WORK INSTRUCTION
In the listing below, find the line containing "[Open accessibility settings] (592, 2553)" and the line containing "Email: helpdeskwest@smcindiaonline.com (212, 2052)". Repeat exactly those two lines and every line between them.
----
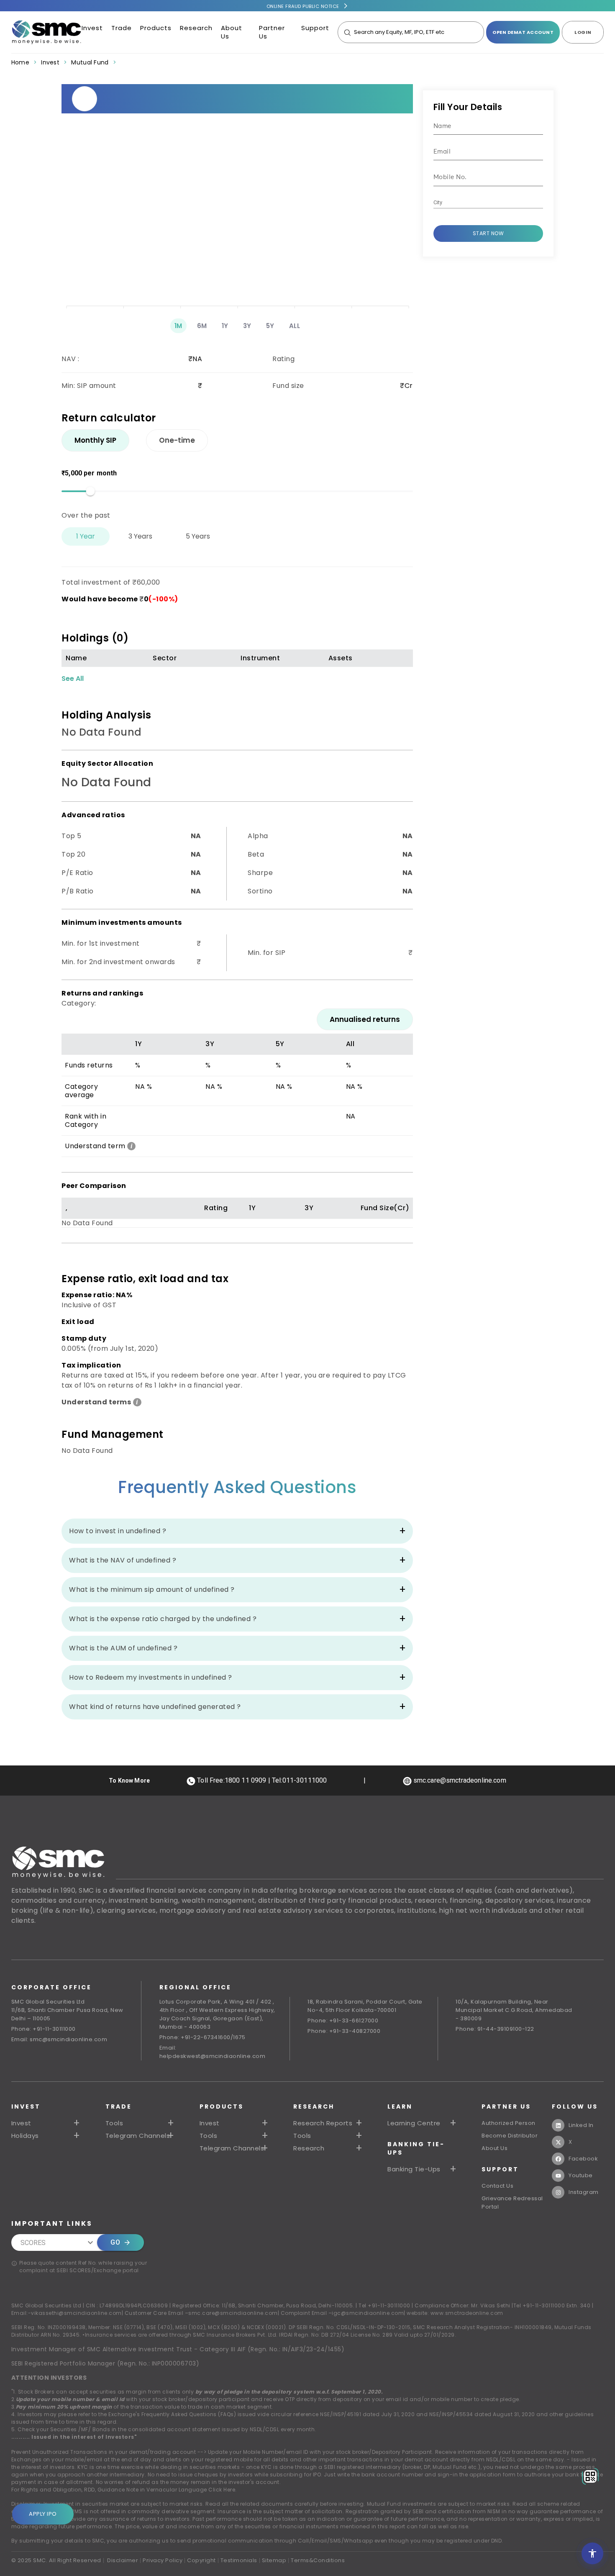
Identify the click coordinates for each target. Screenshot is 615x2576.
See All (73, 678)
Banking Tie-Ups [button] (414, 2169)
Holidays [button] (25, 2136)
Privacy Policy (162, 2560)
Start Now (488, 233)
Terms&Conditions (318, 2560)
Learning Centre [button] (414, 2123)
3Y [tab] (247, 325)
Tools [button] (114, 2123)
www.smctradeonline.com (466, 2313)
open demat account (523, 32)
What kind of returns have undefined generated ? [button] (155, 1706)
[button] (235, 2123)
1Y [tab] (225, 325)
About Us (231, 32)
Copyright (201, 2560)
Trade (121, 27)
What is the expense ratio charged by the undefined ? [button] (162, 1619)
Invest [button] (21, 2123)
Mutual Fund (89, 62)
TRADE (118, 2106)
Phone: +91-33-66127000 (343, 2020)
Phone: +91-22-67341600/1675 (202, 2037)
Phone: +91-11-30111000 (43, 2029)
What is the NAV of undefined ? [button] (122, 1560)
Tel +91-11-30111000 (384, 2305)
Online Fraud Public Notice (302, 6)
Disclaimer (122, 2560)
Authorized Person (509, 2123)
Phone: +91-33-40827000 (344, 2031)
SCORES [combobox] (33, 2243)
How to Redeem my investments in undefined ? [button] (150, 1677)
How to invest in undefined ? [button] (117, 1531)
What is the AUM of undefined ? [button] (123, 1648)
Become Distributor (510, 2136)
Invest (92, 27)
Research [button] (308, 2148)
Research (196, 27)
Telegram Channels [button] (137, 2136)
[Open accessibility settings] (592, 2553)
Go (115, 2242)
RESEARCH (313, 2106)
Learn (400, 2106)
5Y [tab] (270, 325)
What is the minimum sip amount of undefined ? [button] (152, 1589)
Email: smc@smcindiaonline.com (59, 2039)
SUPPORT (500, 2169)
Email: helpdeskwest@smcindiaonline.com (212, 2052)
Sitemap (274, 2560)
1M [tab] (178, 325)
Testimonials (238, 2560)
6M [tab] (202, 325)
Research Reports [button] (322, 2123)
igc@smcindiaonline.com (368, 2313)
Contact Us (497, 2186)
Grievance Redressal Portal (512, 2202)
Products (156, 27)
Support (315, 27)
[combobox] (481, 202)
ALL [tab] (294, 325)
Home (20, 62)
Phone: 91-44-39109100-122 (495, 2029)
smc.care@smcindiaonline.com (233, 2313)
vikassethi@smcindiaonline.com (76, 2313)
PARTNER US (506, 2106)
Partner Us (272, 32)
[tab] (95, 440)
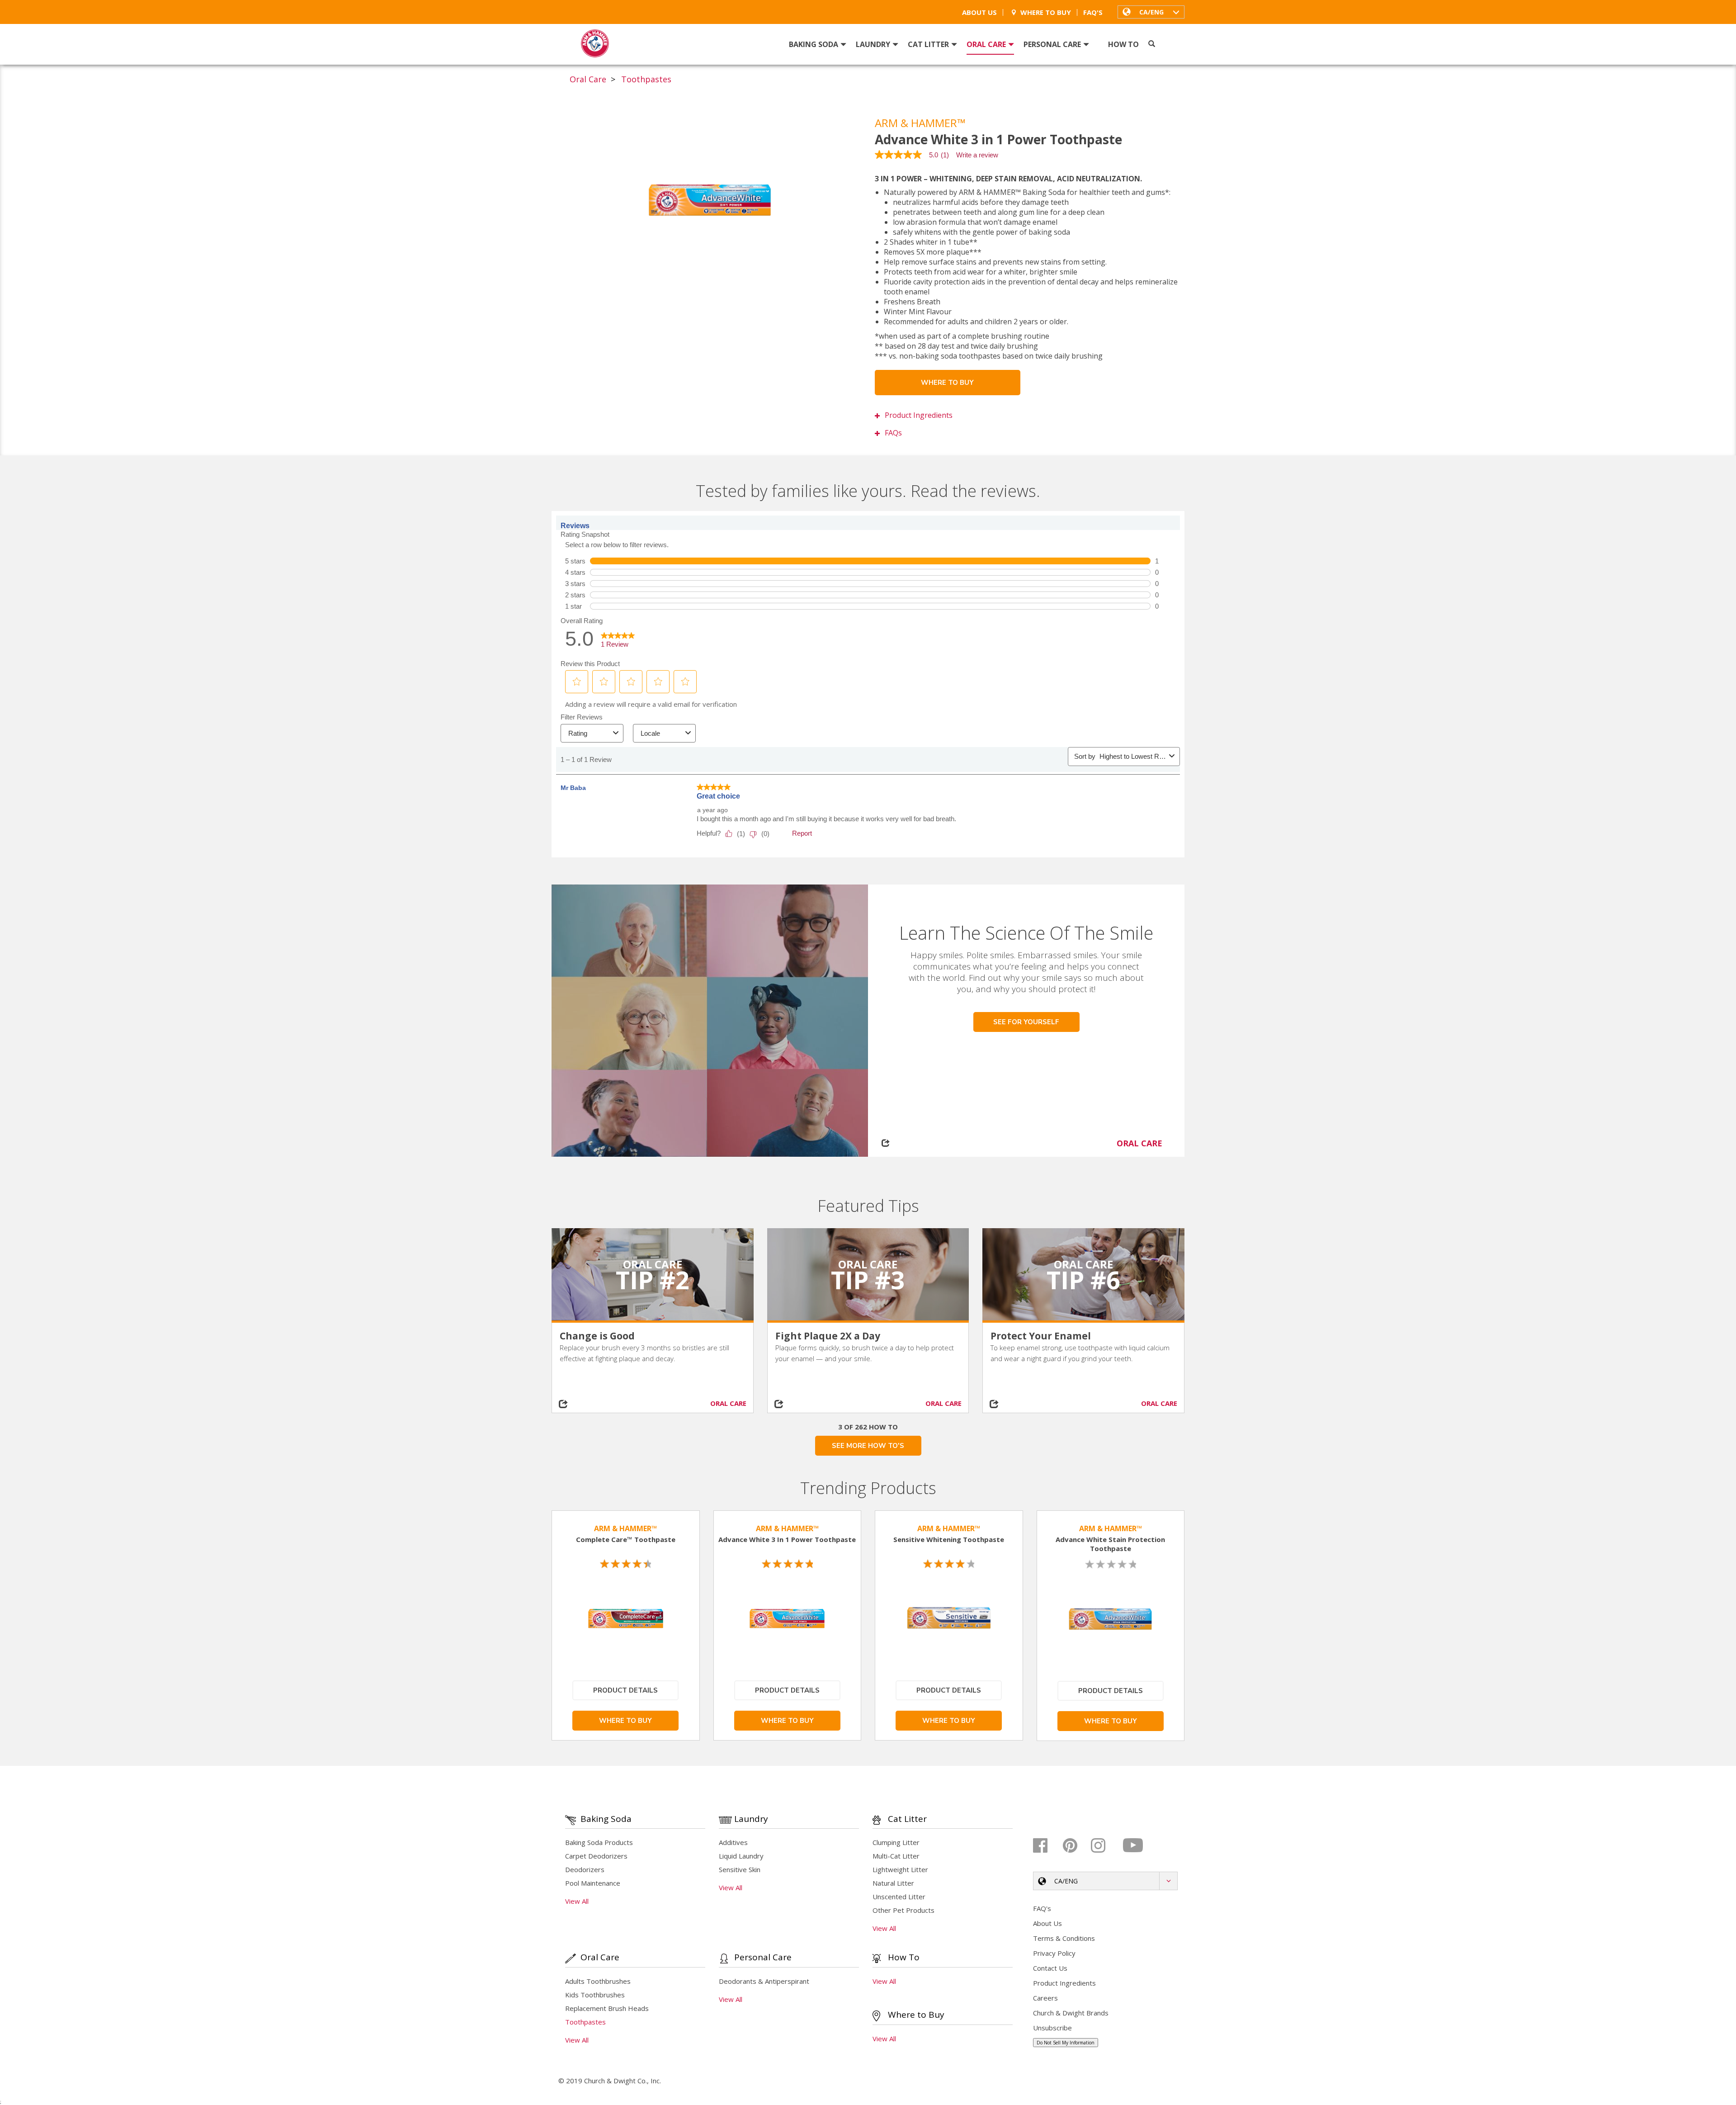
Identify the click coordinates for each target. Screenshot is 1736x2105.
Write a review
----
YOUR SOLUTION
[Open accessibility settings] (592, 2553)
Go (115, 2242)
RESEARCH (313, 2106)
Learn (400, 2106)
5Y [tab] (270, 325)
What is the minimum sip amount of undefined ? [button] (152, 1589)
Email: smc@smcindiaonline.com (59, 2039)
SUPPORT (500, 2169)
Email: helpdeskwest@smcindiaonline.com (212, 2052)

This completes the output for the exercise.